Design and function
Collagen is a protein which, as a structural protein, makes up a significant proportion of connective and supporting tissue. It is therefore found in most organs of our body. Collagen belongs to the fiber proteins and has a specific anatomical structure so that it makes a stable protein.
The collagen molecule has a basic structure consisting of three polypeptide chains. These are proteins strung together and consist of up to 1000 individual amino acids, the smallest unit of proteins. The synthesis of a precursor of collagen is first produced in the cells.
The three protein chains are stored together and wound around each other. They form a clockwise rotating basic structure that is approx. 300 nm long and 1.5 nm thick collagen molecule.
This arrangement is known as a triple helix and forms the precursor of collagen. The further production of collagen now takes place outside the cell. Certain enzymes cut peptides from this procollagen at the ends.

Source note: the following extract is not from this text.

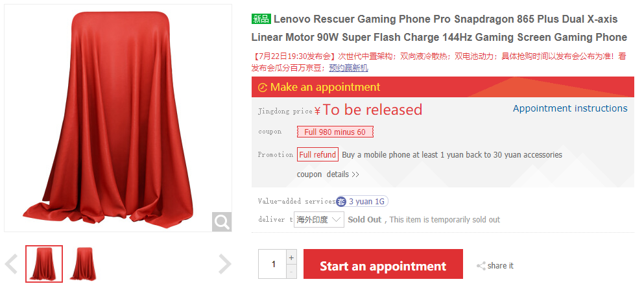Show previous thumbnails with left arrow
The width and height of the screenshot is (644, 286).
click(x=12, y=264)
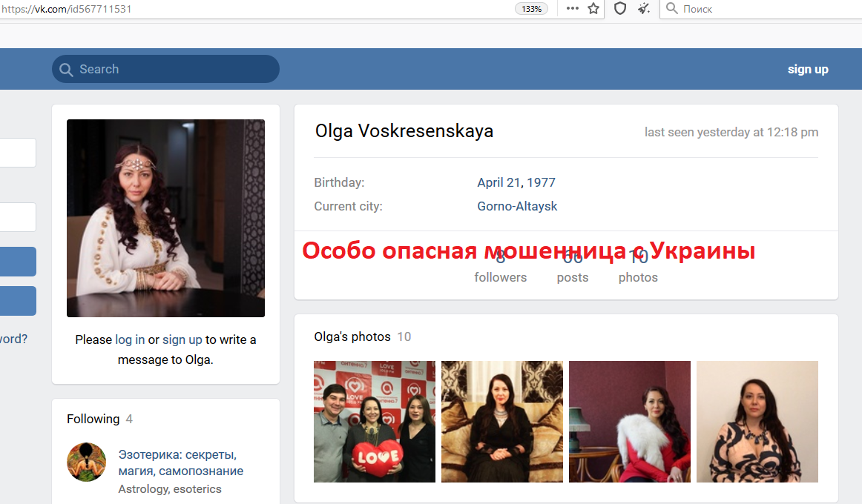
Task: Open the followers counter
Action: point(500,268)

Now the individual triplehelices can arrange themselves in parallel and form transverse bridges. This means that the colleague molecules cross-link with each other and thus form a stable and associated scaffold. Under the light microscope, a typical cross striation can be seen, which is caused by the fact that the colleague molecules form fibrils by overlapping their ends.
Several fibrils finally form a collagen fiber. Water molecules then bind to the finished collagen, which means that collagen always has a high water content. The combination of different peptide chains results in different triple helices.
This is why different types of collagen are distinguished, which are usually numbered consecutively, such as collagen type 1, type 2 or type 3. The collagen types occur with varying frequency in the various tissues of our body. In general, collagen is found in skin, bones, fibrous cartilage, tendons, ligaments, teeth, muscle skin and the eye.
The collagen contained in these structures provides the necessary strength and stability. Due to their very elastic properties, bones, cartilage and tendons are tear-resistant, but also flexible. In bones and teeth, it is also involved in mineralization, the formation of bone and enamel, where it is an important component of metabolism.
The organs of our body are usually enclosed by a capsule and fatty tissue. Collagen also forms surface layers and is mostly located in the connective tissue. The organs are thus separated from each other, but remain flexible in their position. Collagen is therefore also involved in the padding and elasticity of our organs and, together with the fatty tissue, takes on a protective function.